**Material supplied:**
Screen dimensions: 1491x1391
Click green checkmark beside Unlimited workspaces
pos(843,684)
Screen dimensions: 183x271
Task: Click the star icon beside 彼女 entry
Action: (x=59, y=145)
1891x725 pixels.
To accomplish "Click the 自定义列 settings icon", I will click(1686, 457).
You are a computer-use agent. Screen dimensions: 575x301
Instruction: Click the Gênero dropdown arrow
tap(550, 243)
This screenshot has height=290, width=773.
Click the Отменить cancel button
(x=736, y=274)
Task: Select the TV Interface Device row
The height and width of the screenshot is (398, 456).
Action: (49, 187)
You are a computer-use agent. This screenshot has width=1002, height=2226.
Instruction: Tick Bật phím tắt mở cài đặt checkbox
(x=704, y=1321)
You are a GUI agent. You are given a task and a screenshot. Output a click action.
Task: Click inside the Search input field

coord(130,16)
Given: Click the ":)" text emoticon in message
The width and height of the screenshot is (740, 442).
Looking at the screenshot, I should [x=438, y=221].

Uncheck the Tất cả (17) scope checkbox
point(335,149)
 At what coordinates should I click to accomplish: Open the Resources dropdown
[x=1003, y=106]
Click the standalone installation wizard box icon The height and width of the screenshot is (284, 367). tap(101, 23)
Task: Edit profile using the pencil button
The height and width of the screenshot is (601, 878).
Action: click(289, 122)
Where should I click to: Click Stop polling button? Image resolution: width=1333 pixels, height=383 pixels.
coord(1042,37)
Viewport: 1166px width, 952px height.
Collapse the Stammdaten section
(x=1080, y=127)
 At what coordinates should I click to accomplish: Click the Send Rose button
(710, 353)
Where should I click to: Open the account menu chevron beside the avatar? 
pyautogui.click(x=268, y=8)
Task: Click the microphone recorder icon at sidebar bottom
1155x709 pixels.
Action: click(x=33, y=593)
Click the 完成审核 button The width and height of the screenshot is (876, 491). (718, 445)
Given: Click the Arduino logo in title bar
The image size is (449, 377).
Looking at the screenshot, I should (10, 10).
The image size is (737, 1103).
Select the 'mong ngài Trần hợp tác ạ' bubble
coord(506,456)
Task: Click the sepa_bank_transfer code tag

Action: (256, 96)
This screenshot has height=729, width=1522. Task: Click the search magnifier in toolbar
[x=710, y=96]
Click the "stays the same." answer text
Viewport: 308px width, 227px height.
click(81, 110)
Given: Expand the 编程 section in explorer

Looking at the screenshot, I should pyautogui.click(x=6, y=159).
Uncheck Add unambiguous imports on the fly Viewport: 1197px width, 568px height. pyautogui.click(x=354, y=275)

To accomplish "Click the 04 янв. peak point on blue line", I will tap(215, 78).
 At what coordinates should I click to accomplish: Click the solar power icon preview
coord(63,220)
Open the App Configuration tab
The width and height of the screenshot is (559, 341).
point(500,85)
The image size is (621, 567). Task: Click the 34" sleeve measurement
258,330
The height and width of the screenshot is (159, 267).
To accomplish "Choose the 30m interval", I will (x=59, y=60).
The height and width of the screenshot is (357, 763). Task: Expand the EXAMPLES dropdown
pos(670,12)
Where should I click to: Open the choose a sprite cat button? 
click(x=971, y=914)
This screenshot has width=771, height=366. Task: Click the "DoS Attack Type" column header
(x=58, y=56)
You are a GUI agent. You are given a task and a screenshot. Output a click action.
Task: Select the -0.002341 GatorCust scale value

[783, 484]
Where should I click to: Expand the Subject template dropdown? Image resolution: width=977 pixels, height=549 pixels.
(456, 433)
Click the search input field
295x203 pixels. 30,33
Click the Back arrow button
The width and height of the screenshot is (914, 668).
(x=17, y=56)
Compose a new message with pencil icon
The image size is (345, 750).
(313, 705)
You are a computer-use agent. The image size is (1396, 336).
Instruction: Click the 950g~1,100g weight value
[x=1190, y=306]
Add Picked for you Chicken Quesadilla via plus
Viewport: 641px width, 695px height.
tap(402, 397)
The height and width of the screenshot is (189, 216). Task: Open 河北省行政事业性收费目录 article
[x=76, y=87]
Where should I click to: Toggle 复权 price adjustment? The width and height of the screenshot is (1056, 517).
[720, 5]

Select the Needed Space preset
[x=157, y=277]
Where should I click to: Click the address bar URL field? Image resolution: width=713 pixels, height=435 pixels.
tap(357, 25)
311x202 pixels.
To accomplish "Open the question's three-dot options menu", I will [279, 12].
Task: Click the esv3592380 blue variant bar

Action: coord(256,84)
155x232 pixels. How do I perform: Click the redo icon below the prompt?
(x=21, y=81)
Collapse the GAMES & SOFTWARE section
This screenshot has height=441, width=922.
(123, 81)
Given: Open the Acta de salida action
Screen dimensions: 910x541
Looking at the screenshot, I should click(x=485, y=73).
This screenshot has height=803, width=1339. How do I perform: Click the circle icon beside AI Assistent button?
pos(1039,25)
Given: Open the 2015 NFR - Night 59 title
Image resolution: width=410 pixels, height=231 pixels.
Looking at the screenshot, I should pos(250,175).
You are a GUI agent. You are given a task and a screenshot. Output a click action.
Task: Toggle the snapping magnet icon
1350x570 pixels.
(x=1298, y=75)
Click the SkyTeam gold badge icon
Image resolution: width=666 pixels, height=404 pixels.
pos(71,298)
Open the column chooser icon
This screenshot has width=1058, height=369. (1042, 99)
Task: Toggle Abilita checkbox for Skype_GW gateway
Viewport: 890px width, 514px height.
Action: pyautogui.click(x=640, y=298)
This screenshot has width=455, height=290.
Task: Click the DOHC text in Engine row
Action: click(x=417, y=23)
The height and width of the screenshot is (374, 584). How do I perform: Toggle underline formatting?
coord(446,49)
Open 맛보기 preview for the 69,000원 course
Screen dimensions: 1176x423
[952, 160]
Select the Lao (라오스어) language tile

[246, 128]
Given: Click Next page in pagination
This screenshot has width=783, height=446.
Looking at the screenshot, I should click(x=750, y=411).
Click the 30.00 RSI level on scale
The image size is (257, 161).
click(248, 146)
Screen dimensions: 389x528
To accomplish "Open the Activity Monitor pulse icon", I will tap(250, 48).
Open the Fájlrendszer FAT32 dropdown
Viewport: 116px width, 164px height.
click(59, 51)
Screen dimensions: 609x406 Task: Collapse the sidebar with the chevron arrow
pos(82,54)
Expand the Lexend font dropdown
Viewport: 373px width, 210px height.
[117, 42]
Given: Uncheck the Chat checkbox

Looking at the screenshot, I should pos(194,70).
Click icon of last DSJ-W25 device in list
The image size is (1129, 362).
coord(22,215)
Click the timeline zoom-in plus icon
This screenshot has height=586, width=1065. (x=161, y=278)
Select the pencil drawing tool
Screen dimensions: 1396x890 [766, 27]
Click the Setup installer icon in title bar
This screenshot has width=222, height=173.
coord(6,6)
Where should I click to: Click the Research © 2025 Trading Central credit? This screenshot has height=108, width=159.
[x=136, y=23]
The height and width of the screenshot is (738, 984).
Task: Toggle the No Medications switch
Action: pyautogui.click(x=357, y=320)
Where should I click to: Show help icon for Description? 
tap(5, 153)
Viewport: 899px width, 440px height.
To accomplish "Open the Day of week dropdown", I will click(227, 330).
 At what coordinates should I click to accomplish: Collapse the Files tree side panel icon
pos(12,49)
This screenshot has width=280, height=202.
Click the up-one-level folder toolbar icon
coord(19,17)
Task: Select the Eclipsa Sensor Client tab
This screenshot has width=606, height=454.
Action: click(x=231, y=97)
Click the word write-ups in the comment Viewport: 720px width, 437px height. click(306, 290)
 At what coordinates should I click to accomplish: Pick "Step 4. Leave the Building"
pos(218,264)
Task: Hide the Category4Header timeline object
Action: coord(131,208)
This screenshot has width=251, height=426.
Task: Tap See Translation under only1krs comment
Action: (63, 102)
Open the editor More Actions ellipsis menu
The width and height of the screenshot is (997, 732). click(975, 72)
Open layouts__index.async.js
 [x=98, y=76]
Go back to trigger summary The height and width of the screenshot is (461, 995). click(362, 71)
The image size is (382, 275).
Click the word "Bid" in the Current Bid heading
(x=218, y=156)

**Work request:** Check each line of the records above for the string "computer", and report every line that has it.

**Answer for the task:**
You are a computer-use agent. Screen dimensions: 575x301
You are a computer-use agent. This screenshot has width=1002, height=2226.
You are a computer-use agent. The image size is (1396, 336).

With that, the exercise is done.